WILLIAM JAMES (1842-1910)

A NOTE ON THE AUTHOR OF "THE VARIETIES OF RELIGIOUS EXPERIENCE" The road by which William James arrived at his position of leadership among American philosophers was, during his childhood, youth and early maturity, quite as circuitous and unpredictable as were his father's ideas on the training of his children. That Swedenborgian theologian foresaw neither the career of novelist for his son Henry, nor that of pragmatist philosopher for the older William. The father's migrations between New York, Europe and Newport meant that William's education had variety if it did not have fixed direction. From 13 to 18 he studied in Europe and returned to Newport, Rhode Island, to study painting under the guidance of John La Farge. After a year, he gave up art for science and entered Harvard University, where his most influential teachers were Louis Agassiz and Charles W. Eliot.
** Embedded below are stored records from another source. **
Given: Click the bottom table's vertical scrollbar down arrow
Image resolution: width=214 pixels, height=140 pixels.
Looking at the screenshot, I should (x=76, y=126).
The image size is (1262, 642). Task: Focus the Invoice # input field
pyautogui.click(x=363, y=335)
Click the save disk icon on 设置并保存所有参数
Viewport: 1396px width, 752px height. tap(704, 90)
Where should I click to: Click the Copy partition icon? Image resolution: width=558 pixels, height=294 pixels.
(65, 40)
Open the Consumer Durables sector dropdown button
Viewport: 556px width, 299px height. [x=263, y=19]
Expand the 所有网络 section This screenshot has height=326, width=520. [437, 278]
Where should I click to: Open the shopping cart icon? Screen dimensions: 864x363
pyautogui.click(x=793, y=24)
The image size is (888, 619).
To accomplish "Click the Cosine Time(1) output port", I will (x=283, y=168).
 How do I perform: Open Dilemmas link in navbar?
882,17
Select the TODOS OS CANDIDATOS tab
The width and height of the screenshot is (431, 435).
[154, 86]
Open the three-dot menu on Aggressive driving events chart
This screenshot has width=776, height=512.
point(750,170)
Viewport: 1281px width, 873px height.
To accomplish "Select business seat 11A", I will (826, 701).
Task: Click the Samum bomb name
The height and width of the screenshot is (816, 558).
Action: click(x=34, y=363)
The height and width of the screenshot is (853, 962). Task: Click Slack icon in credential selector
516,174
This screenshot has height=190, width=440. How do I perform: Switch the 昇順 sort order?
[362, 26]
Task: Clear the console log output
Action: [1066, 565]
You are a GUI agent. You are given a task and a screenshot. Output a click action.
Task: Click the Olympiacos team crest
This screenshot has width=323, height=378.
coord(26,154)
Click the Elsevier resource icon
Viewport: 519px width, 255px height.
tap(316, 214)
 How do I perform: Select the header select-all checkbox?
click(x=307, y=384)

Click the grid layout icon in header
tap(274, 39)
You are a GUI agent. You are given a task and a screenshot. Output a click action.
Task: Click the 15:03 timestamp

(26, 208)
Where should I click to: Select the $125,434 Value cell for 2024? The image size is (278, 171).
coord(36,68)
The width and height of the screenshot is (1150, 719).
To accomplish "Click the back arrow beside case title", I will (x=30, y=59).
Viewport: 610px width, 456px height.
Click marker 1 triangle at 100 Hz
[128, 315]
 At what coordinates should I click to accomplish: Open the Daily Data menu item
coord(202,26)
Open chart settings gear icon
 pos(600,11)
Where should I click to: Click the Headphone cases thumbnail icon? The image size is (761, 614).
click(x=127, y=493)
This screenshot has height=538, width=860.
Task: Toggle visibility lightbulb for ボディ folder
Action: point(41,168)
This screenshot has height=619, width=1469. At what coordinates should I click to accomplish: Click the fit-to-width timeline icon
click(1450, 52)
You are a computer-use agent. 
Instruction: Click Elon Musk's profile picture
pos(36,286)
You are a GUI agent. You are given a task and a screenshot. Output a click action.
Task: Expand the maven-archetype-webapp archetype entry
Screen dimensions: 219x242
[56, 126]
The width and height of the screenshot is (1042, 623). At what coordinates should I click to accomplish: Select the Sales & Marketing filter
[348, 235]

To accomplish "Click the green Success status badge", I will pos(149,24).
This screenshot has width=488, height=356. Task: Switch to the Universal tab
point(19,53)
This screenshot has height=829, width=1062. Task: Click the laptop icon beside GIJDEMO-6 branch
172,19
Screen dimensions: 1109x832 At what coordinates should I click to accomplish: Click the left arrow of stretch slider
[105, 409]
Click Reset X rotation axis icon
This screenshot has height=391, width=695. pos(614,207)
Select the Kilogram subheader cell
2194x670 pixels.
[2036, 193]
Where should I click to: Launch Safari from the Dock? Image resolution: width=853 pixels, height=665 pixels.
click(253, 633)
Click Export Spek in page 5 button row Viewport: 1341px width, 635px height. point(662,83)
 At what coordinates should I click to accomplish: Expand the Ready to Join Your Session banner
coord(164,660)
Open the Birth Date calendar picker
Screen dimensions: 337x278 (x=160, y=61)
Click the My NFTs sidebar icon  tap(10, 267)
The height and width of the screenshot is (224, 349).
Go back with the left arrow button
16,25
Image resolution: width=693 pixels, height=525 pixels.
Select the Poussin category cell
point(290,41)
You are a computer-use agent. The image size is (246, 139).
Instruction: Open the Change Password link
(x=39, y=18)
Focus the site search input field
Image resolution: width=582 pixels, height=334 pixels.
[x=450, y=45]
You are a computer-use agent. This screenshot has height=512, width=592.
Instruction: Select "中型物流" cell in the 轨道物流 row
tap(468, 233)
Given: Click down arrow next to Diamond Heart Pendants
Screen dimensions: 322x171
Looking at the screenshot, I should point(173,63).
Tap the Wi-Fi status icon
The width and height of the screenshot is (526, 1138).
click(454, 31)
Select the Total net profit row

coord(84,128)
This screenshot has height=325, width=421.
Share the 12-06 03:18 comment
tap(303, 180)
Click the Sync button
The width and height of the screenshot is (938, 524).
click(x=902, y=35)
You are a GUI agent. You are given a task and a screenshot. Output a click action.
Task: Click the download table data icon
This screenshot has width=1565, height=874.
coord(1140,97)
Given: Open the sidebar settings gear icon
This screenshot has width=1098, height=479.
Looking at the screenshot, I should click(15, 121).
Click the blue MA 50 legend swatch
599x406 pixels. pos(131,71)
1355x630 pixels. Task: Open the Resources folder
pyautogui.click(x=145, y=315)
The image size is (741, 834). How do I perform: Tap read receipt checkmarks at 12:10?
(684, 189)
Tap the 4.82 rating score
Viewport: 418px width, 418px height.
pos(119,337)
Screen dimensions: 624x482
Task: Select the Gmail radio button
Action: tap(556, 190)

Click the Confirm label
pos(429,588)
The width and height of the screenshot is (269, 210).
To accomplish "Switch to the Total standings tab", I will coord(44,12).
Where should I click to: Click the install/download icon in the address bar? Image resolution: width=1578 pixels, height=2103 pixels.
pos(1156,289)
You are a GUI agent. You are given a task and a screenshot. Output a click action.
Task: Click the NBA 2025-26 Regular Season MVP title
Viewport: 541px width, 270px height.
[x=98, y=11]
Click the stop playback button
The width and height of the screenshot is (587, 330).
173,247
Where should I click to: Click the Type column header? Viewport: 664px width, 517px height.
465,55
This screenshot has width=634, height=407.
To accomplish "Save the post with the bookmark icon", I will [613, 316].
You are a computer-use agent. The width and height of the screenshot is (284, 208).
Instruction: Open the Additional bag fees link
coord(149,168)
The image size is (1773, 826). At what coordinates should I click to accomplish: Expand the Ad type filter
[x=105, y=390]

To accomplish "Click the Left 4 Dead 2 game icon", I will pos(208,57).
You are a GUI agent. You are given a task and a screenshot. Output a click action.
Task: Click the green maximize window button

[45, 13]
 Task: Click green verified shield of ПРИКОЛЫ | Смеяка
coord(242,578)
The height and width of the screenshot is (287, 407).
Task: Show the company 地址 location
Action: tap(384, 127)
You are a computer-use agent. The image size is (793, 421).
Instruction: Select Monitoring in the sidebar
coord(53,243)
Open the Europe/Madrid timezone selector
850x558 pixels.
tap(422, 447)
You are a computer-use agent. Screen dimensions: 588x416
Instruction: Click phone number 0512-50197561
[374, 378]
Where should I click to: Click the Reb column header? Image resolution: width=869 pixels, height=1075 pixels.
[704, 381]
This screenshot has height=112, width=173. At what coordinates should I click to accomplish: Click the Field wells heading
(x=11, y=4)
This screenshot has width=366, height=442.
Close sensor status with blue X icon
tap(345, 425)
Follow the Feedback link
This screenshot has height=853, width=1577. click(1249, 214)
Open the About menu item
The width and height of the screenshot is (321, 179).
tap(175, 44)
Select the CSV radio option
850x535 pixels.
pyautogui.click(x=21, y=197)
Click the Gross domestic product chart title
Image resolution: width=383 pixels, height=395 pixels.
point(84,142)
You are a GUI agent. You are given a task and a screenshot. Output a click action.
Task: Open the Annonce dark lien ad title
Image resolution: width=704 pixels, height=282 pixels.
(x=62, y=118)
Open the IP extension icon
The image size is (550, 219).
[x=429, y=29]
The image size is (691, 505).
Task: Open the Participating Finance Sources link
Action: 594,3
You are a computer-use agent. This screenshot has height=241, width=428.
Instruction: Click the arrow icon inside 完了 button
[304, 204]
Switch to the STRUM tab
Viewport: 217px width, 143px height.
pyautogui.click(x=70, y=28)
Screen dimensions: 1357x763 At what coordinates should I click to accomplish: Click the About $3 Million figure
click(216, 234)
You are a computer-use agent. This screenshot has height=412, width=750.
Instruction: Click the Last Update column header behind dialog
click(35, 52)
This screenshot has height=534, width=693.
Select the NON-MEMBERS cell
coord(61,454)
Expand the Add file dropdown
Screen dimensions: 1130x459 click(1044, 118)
In 1863, William James began the study of medicine, and in 1865 he joined an expedition to the Amazon. Before long, he wrote:

"If there is anything I hate, it is collecting." His studies constantly interrupted by ill health, James returned to Germany and began hearing lectures and reading voluminously in philosophy. He won his medical degree at Harvard in 1870. For four years he was an invalid in Cambridge, but finally, in 1873, he passed his gravest physical and spiritual crises and began the career by which he was to influence so profoundly generations of American students. From 1880 to 1907 he was successively assistant professor of philosophy, professor of psychology and professor of philosophy at Harvard. In 1890, the publication of his Principles of Psycholog brought him the acknowledged leadership in the field of functional psychology. The selection of William James to deliver the Gifford lectures in Edinburgh was at once a tribute to him and a reward for the university that sponsored the undertaking. These lectures, collected in this volume, have since become famous as the standard scientific work on the psychology of the religious impulse. Death ended his career on August 27th, 1910.